The Ecuadorian Amazon—called the Oriente—begins where the Andes drop away east of Quito. Within three hours, the road descends from 3,000 metres to 300 metres and the air becomes warm, thick, and alive. Tena is the main gateway for whitewater rafting on the Upper Napo River.

Cuyabeno Wildlife Reserve in the far northeast is among the most biodiverse places on Earth: pink river dolphins, giant river otters, anacondas, black caimans, and over 500 bird species. Multi-day lodge trips from Lago Agrio bring you into the forest on canoe and on foot with indigenous Siona guides.

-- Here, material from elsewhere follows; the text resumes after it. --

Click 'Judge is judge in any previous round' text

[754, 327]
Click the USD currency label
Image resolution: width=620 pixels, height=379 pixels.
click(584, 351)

Ecuador’s Pacific coast runs 640 kilometres from Colombia to Peru. Montañita has become the surf capital—consistent beach breaks, a backpacker scene, and a main street that stays loud until 4am. Puerto López, further south, is the base for humpback whale watching from June to September.

Manta is Ecuador’s fishing city and the tuna capital of South America. The dock at dawn is a spectacle: hundreds of boats unloading, buyers negotiating, pelicans and frigatebirds competing for scraps. The nearby Isla de la Plata is called the poor man’s Galápagos—blue-footed boobies, frigatebirds, and sea turtles without the expensive flights.

The Mindo cloud forest valley, just 70 kilometres from Quito, holds over 500 bird species including 30 types of hummingbird. The road descends from the western Andes into a warm, green valley of waterfalls, chocolate farms, and butterfly houses. It’s an easy day trip or overnight from the capital.